**TASK MATERIAL**

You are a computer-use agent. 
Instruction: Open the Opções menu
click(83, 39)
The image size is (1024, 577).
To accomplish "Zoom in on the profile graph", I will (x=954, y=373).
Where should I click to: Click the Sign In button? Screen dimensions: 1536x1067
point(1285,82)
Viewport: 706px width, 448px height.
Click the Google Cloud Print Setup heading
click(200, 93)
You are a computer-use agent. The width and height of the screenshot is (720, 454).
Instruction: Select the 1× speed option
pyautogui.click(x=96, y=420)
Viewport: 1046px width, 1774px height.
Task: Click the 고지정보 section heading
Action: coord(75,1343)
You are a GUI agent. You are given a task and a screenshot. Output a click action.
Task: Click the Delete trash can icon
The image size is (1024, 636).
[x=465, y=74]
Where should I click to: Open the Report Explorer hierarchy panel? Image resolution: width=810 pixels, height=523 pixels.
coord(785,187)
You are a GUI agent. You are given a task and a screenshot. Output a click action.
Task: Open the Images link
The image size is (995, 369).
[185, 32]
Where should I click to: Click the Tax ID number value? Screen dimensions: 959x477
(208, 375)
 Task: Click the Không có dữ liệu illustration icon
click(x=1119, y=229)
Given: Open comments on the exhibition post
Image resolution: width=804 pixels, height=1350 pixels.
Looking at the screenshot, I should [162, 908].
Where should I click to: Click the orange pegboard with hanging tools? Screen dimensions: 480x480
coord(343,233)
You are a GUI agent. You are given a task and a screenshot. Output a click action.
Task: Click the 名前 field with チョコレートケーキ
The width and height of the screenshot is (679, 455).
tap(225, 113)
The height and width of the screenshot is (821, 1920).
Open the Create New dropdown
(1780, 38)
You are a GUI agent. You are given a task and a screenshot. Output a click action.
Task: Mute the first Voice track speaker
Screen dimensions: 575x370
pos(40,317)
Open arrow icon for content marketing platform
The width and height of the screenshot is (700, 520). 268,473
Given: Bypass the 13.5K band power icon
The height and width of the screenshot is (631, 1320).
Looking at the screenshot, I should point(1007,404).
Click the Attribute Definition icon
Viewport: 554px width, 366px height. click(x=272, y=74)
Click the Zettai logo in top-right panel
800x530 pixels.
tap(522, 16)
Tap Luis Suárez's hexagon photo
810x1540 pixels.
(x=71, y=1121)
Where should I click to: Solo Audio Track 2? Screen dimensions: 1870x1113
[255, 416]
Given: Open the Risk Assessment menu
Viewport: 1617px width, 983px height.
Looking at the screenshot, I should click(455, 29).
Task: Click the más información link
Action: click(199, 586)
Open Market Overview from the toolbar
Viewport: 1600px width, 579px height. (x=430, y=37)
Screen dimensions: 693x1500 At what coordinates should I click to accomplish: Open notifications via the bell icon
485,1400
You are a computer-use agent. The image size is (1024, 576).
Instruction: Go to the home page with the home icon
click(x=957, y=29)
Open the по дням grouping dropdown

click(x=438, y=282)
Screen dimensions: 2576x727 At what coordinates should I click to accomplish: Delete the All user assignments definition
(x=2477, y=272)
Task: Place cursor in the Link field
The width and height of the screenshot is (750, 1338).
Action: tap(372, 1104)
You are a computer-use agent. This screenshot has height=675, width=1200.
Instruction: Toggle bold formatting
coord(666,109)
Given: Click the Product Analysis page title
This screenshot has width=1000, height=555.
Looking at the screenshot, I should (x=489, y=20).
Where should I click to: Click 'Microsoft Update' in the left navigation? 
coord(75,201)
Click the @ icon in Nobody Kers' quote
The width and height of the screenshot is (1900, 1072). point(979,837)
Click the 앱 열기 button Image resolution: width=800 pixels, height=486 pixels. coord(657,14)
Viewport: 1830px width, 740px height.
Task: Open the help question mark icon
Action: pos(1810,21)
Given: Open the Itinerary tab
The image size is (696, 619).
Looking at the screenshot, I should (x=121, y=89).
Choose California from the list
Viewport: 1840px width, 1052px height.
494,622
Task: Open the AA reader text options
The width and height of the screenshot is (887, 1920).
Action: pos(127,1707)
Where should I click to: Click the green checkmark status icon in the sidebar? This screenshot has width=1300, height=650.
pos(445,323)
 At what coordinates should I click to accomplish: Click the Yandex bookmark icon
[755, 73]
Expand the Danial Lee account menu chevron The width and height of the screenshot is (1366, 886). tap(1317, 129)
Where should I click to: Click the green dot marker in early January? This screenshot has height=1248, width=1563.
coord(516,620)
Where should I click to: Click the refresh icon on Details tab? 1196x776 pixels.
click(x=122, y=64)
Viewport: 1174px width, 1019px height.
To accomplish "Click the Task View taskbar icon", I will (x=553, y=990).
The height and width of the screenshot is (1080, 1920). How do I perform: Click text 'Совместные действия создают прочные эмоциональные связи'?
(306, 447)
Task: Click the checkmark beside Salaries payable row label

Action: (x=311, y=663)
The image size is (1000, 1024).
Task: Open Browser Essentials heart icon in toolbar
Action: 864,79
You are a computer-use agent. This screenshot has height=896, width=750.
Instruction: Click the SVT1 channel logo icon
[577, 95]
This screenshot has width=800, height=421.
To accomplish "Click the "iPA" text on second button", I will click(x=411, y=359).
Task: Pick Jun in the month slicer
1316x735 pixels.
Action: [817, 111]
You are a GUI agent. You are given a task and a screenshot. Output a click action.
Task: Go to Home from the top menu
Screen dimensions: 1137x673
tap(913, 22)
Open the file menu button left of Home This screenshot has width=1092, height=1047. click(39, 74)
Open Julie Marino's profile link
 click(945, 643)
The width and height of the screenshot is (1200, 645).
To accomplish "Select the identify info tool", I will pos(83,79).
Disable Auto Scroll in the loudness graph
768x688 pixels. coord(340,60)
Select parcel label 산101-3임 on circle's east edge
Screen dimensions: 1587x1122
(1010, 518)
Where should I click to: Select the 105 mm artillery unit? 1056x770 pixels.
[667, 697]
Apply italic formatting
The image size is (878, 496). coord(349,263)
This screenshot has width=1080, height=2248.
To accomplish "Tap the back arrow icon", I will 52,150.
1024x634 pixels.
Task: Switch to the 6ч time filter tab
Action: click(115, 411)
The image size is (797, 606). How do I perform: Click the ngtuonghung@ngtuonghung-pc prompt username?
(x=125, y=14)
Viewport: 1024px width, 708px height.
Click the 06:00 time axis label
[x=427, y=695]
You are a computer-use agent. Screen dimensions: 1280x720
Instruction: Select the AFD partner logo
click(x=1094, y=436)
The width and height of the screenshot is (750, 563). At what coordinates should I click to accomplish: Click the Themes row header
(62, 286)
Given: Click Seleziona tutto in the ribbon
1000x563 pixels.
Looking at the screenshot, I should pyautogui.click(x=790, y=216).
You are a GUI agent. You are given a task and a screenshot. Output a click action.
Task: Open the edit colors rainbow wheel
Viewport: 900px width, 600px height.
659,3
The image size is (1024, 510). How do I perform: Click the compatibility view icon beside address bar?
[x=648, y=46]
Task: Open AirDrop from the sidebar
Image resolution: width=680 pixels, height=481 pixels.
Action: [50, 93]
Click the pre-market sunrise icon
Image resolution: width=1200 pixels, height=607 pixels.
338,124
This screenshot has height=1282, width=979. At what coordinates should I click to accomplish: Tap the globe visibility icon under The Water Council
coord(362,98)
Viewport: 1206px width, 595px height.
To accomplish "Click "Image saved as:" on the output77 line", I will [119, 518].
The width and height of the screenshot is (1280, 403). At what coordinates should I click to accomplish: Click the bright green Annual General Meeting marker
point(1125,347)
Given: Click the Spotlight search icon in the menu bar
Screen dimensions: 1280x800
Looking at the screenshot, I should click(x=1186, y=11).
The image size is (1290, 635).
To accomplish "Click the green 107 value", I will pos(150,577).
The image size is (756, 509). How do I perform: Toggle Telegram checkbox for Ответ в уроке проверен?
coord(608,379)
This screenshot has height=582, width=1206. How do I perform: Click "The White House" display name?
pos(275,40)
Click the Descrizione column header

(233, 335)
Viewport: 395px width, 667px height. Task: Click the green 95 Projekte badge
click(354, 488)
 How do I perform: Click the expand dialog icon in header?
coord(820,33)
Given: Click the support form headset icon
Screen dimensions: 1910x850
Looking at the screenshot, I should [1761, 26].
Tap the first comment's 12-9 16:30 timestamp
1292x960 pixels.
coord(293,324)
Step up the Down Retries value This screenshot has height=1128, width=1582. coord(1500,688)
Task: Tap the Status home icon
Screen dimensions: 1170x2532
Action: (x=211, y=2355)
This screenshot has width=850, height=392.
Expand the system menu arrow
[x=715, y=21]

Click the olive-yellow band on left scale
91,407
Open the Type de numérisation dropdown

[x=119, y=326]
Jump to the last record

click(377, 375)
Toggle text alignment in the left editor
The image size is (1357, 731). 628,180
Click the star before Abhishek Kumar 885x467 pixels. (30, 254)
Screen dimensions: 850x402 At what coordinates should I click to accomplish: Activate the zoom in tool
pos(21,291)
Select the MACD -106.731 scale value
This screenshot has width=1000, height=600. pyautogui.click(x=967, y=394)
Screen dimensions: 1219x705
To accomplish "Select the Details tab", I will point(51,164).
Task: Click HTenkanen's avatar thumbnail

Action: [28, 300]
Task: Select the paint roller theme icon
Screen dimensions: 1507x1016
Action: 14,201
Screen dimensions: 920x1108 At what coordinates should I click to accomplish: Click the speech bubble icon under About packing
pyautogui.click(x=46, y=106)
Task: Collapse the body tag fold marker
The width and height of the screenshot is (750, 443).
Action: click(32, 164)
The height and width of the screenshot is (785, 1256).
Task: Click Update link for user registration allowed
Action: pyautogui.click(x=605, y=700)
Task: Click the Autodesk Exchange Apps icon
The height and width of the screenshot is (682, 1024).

**WORK TO COMPLETE**
Using the entries, count how many lines contain the string "field". Write only the number.

**ANSWER SECTION**
2